STUDY TEXT Block Start
Serious algae outbreaks have hit more than 20 states this summer. Florida was the first to appear in the news, after nutrient-laden water from Lake Okeechobee flowed downriver into the ocean, smearing beaches and eastern estuaries with gooey green algae. Across Florida, the Miami Herald reports there have been more than 40 algae blooms this summer.
On the west coast, officials in California have posted danger signs at more than 30 lakes and reservoirs due to algae. In July, a 150 square-mile inland lake in Utah turned anti-freeze green when toxic blue-green algae spread across the lake, sickening more than 100 people.
Minnesota has had a couple of incidences of toxic algae this summer – two dogs died from swimming in Lake of the Woods and Mississippi River – but nothing quite as dramatic as the blooms that have closed beaches in Florida and Utah. Even so, there is plenty of grimy, green algae on most of our shallow lakes and bays right now and it’s not likely to go away until cooler weather returns this fall.
There are regional variations in the recipe for algae, but most include two key ingredients: 1) nutrients from farms, lawns, golf courses and business areas that run off into nearby wetlands, streams, lakes and rivers; and 2) warm water temperatures. In freshwater systems, phosphorus acts as a limiting nutrient for algae, meaning the algae will keep growing until they run out of phosphorus, whereas in saltwater systems, nitrogen is the limiting nutrient. Not all algae is toxic, however. Filamentous green algae, which is commonly found in lakes, is your stereotypical swamp monster type of algae – gooey, blobby, and greenish brown. It’s a recreational nuisance but not poisonous. Blue-green algae (cyanobacteria) usually looks like pea soup or spilled green paint in the water. Some strains are safe, but others can cause vomiting, diarrhea, headache and rashes.
STUDY TEXT Block End
■ TASK DIRECTIONS: Please reproduce the part of the algae passage that opens with "Serious algae outbreaks" and closes with "than 100 people.". The items have no connection to the algae passage.
INFORMATION PROVIDED Block Start
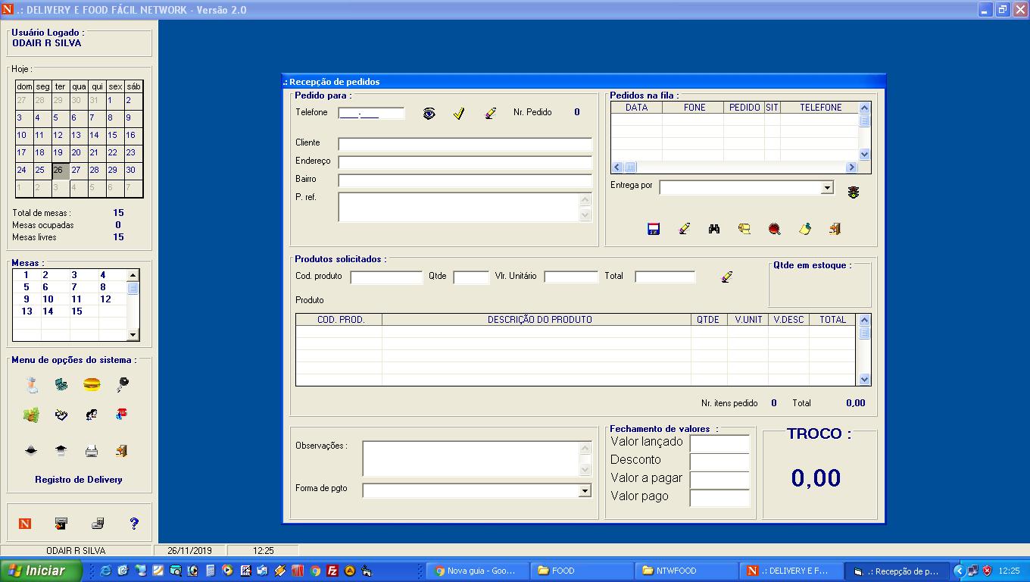Screen dimensions: 1030x582
Task: Select mesa 7 in Mesas list
Action: point(74,287)
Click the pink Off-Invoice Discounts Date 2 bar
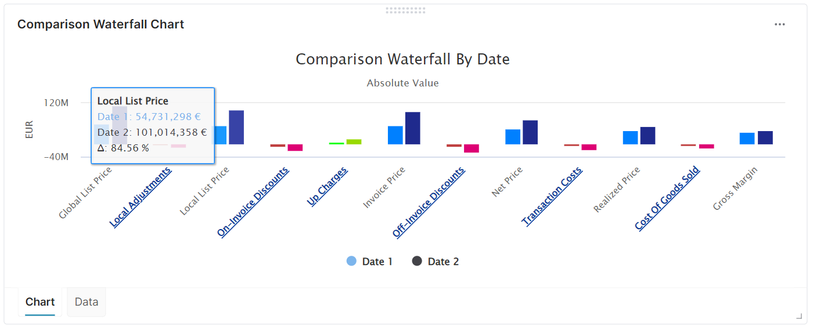 [x=471, y=148]
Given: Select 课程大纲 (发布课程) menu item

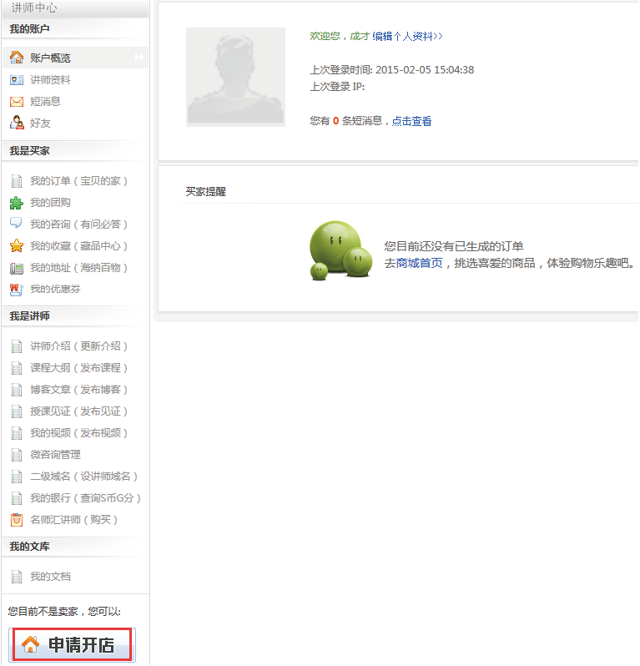Looking at the screenshot, I should [78, 368].
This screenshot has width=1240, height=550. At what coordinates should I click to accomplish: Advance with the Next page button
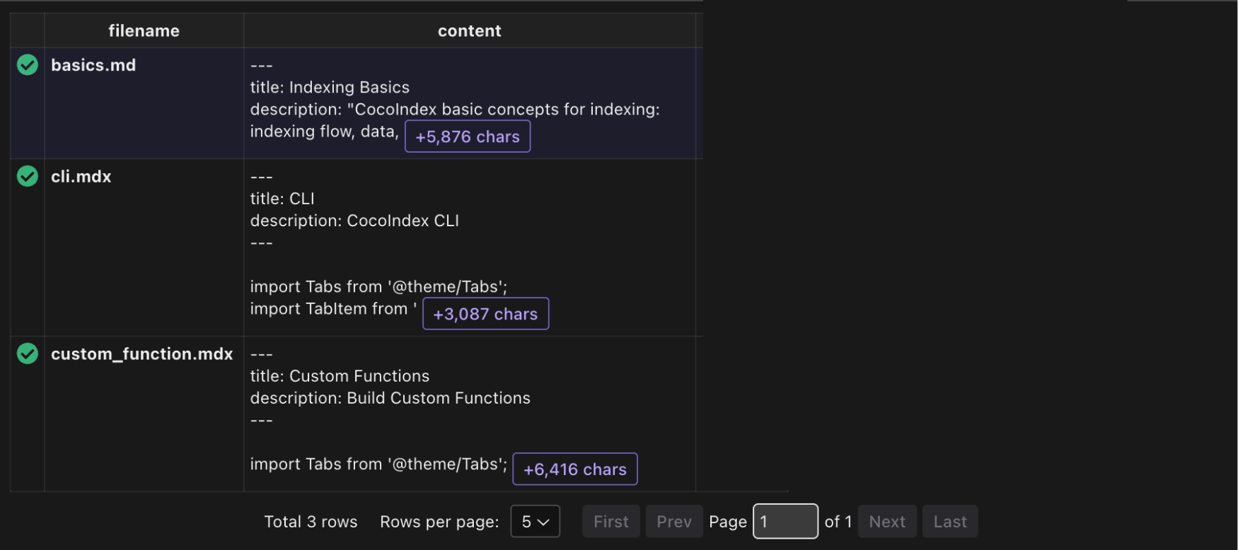(887, 521)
INFORMATION PROVIDED Block End
■ YOUR SOLUTION:
Serious algae outbreaks have hit more than 20 states this summer. Florida was the first to appear in the news, after nutrient-laden water from Lake Okeechobee flowed downriver into the ocean, smearing beaches and eastern estuaries with gooey green algae. Across Florida, the Miami Herald reports there have been more than 40 algae blooms this summer.
On the west coast, officials in California have posted danger signs at more than 30 lakes and reservoirs due to algae. In July, a 150 square-mile inland lake in Utah turned anti-freeze green when toxic blue-green algae spread across the lake, sickening more than 100 people.